> [Problem requirements]
Beginning with the line containing "Open the Darksiders II box art thumbnail" and ending at the last line of the records, transcribe each line exactly. Do not include pictures.

###

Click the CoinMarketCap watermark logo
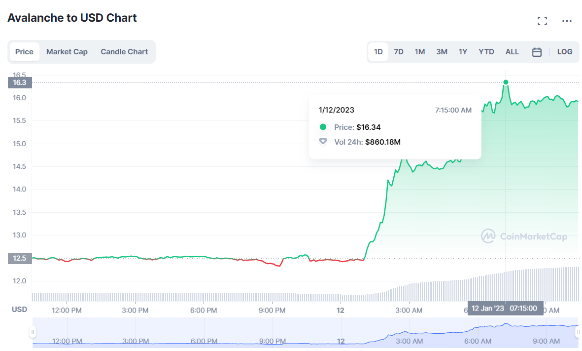The image size is (582, 351). point(488,236)
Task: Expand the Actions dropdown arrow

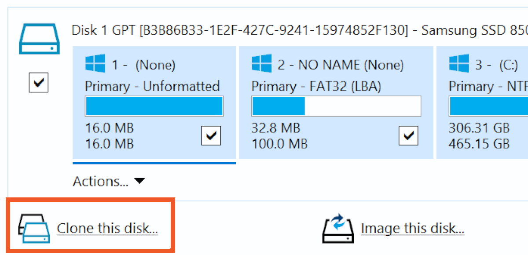Action: coord(139,181)
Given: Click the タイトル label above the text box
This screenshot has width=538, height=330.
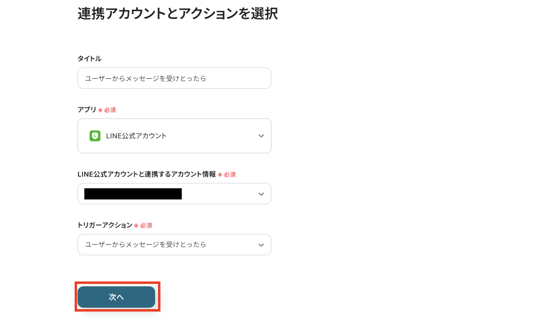Looking at the screenshot, I should 89,59.
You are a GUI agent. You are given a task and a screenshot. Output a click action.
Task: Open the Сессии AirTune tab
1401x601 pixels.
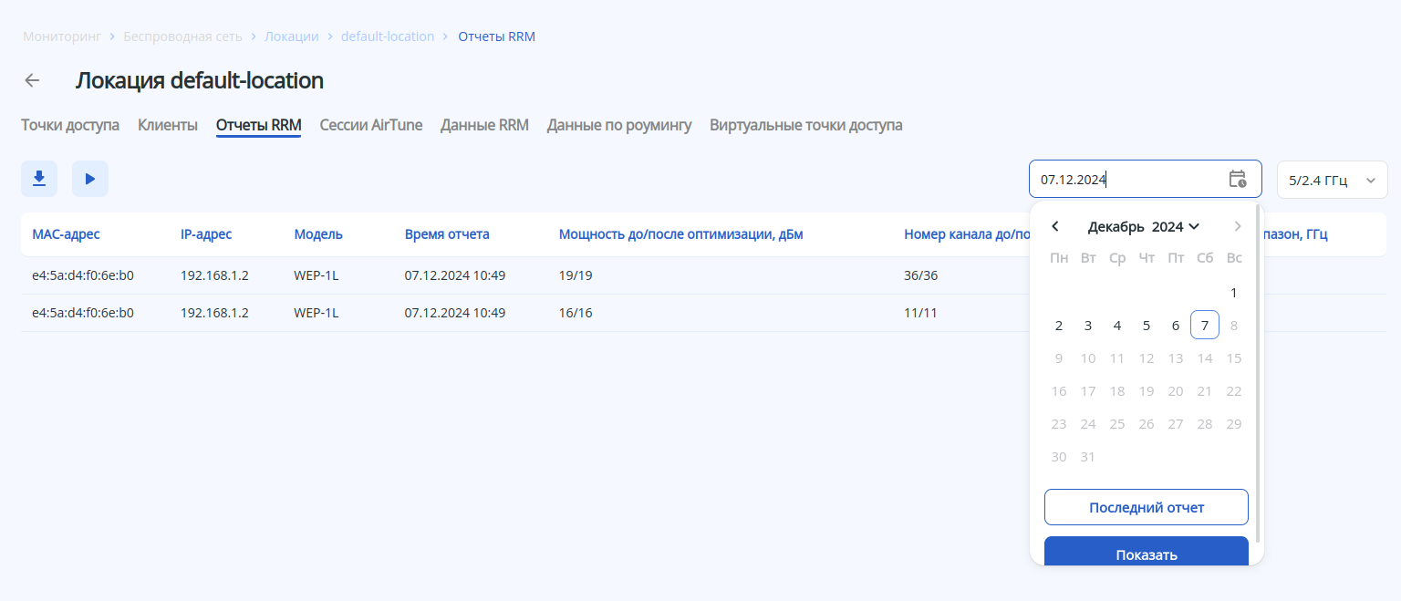pos(370,125)
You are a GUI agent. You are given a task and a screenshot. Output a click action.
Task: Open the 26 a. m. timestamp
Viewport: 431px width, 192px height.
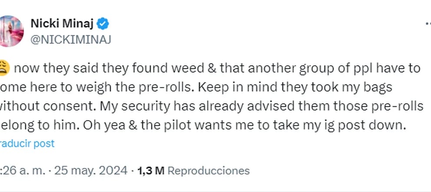(x=23, y=171)
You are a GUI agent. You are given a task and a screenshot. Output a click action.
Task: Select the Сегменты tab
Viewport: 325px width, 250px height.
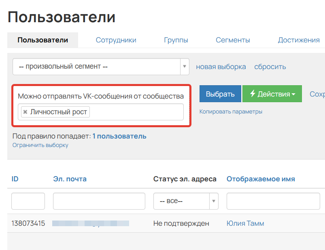coord(233,40)
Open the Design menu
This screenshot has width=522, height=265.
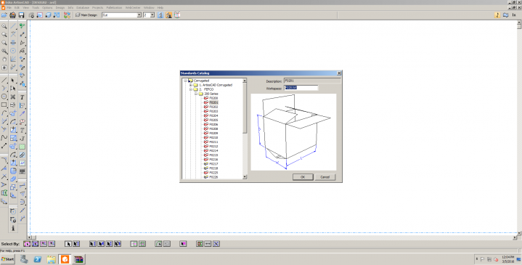(60, 7)
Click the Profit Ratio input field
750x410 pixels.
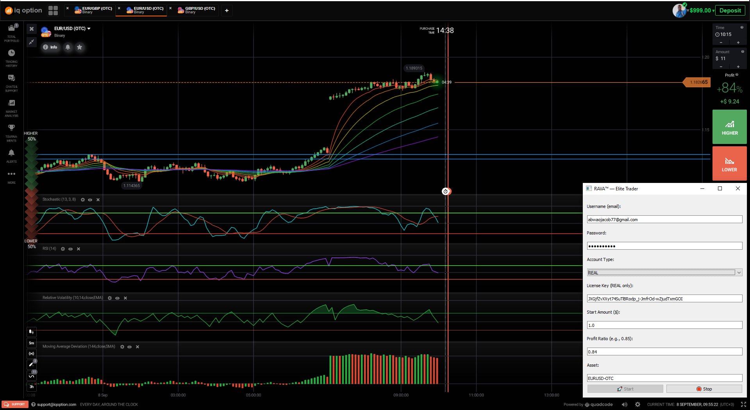[664, 352]
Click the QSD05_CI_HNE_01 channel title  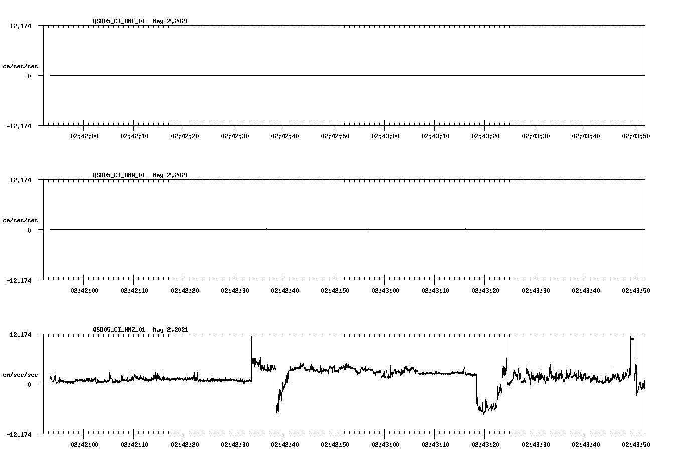[x=119, y=21]
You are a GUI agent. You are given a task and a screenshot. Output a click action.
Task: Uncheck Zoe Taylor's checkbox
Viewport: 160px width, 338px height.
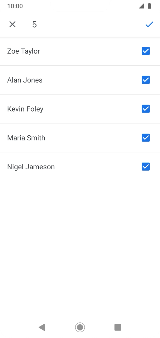click(146, 51)
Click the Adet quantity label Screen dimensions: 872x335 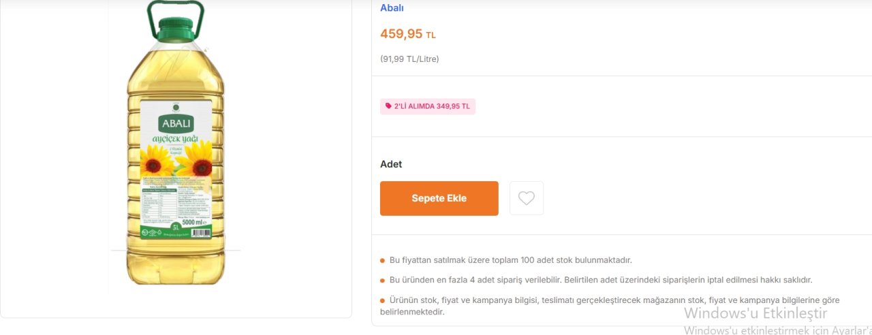click(391, 164)
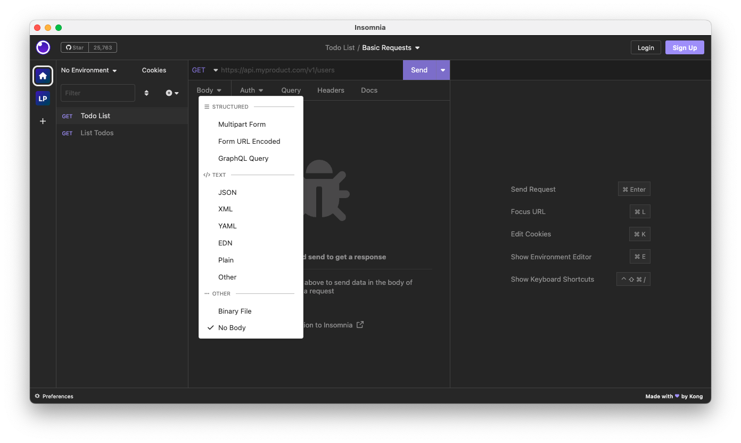Click the Sign Up button
This screenshot has width=741, height=443.
coord(685,47)
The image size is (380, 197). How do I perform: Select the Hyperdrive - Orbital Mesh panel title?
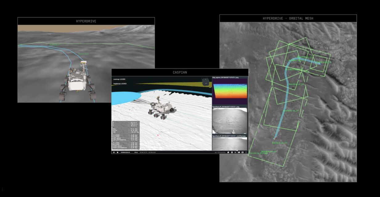pos(288,18)
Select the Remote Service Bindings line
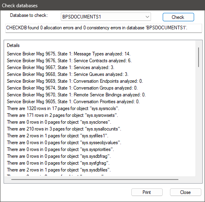The image size is (205, 202). [x=76, y=95]
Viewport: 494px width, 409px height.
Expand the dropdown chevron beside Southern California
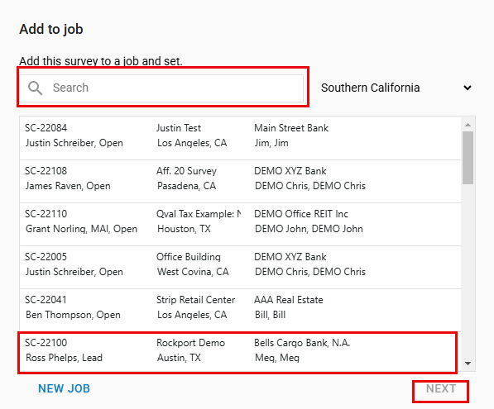pos(468,88)
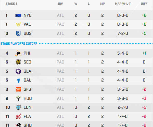The width and height of the screenshot is (153, 127).
Task: Click the VAL winged team logo
Action: point(18,24)
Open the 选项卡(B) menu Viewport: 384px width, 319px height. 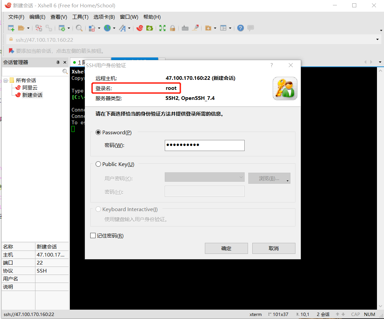[105, 17]
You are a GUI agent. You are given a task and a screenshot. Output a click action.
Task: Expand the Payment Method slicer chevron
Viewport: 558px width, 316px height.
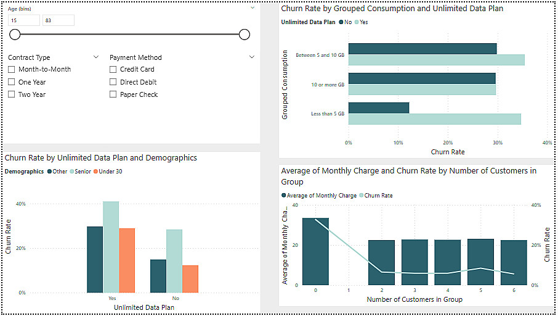pyautogui.click(x=252, y=57)
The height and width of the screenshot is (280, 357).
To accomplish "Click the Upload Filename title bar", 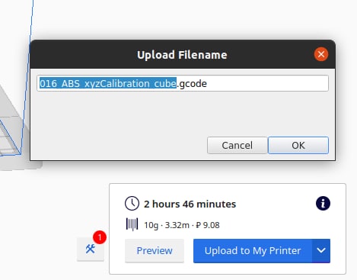I will (183, 54).
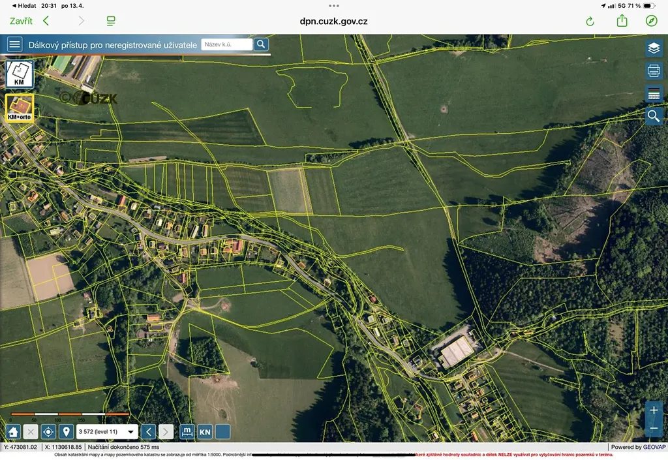Viewport: 668px width, 460px height.
Task: Select the KN cadastre info tool
Action: coord(205,432)
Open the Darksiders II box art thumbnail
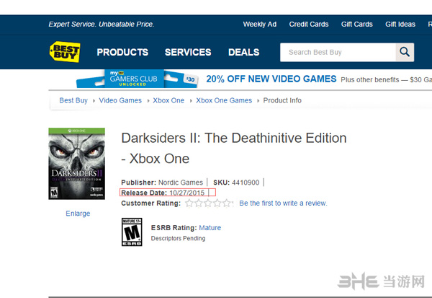This screenshot has height=298, width=432. coord(77,164)
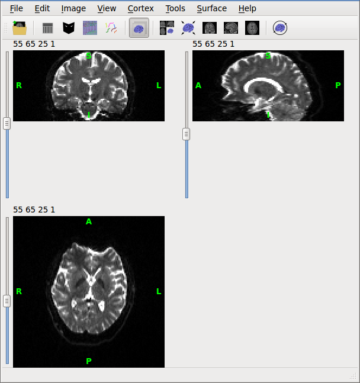360x383 pixels.
Task: Open the Cortex menu
Action: pyautogui.click(x=140, y=8)
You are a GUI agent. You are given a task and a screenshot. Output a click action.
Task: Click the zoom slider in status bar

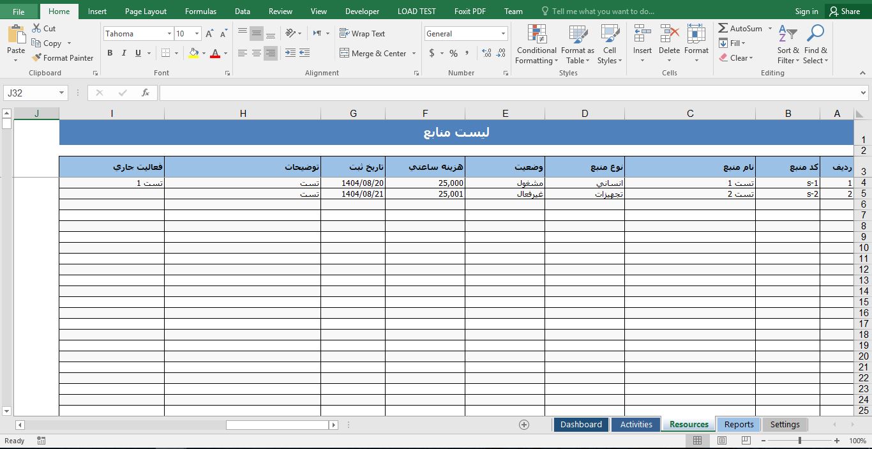pyautogui.click(x=800, y=441)
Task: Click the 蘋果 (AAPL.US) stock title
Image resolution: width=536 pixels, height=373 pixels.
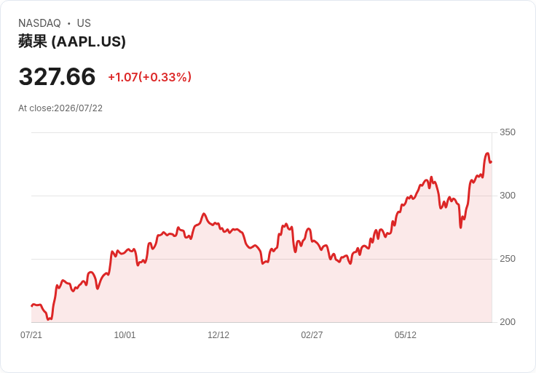Action: (x=72, y=41)
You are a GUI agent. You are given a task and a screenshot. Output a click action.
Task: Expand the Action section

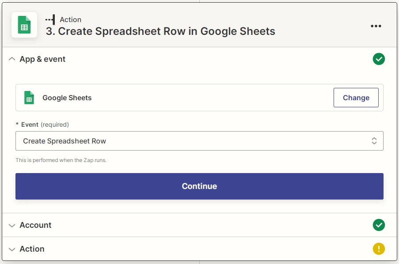click(x=12, y=249)
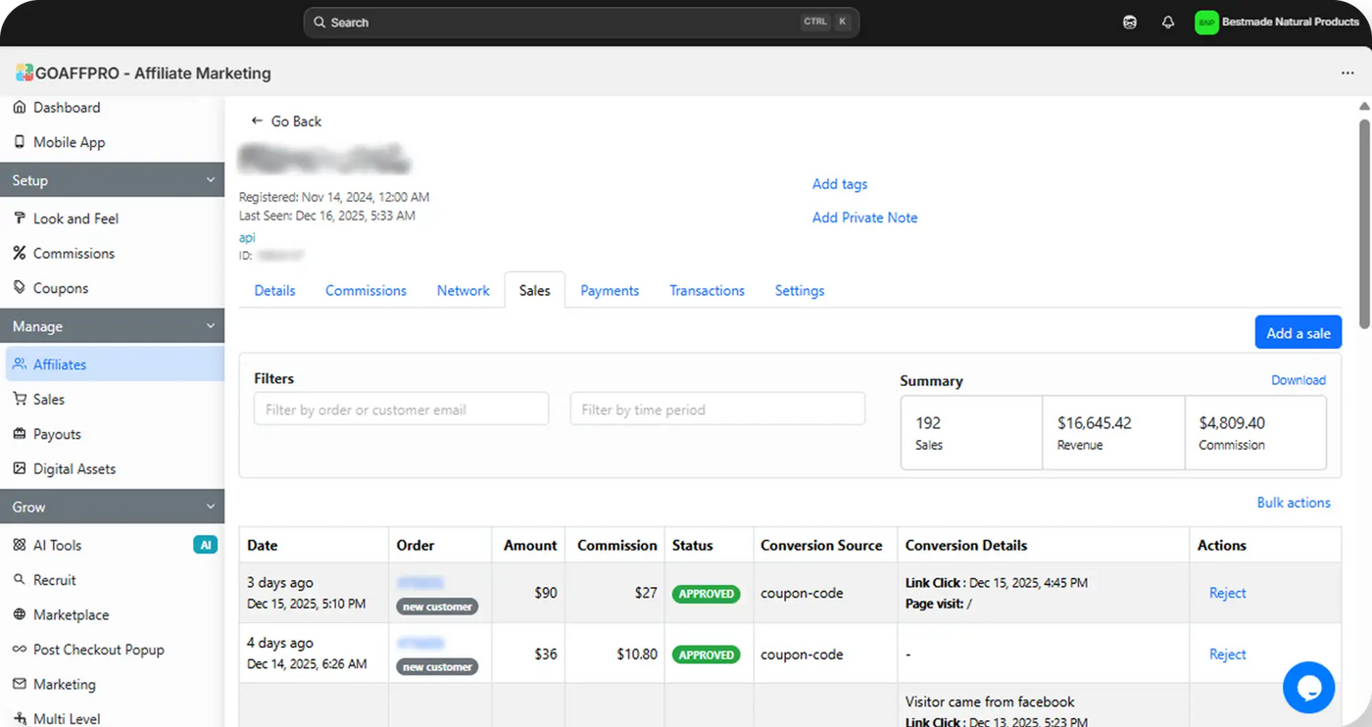Click the order email filter field
1372x727 pixels.
click(401, 409)
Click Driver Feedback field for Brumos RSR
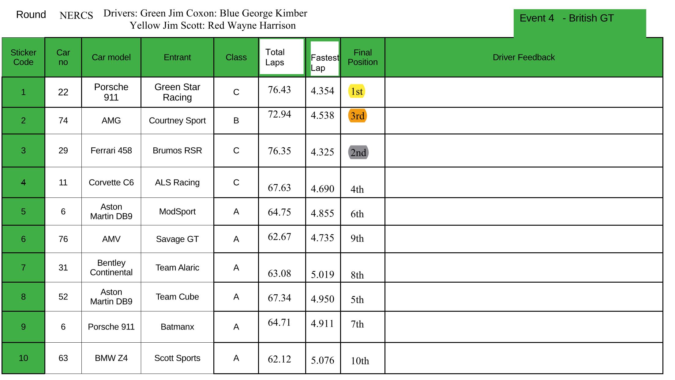The width and height of the screenshot is (675, 380). tap(523, 151)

###

> [Response to this task]
Open the Darksiders II box art thumbnail
This screenshot has height=298, width=432. coord(77,164)
360x383 pixels.
Task: Open the Cortex menu
Action: pyautogui.click(x=140, y=8)
You are a GUI agent. You are given a task and a screenshot. Output a click action.
Task: Click the zoom slider in status bar

pyautogui.click(x=800, y=441)
Task: Click the 蘋果 (AAPL.US) stock title
Image resolution: width=536 pixels, height=373 pixels.
Action: (x=72, y=41)
You are a GUI agent. You are given a task and a screenshot. Output a click action.
Task: Expand the Action section

click(x=12, y=249)
Click the order email filter field
1372x727 pixels.
click(401, 409)
Click Driver Feedback field for Brumos RSR
The width and height of the screenshot is (675, 380). tap(523, 151)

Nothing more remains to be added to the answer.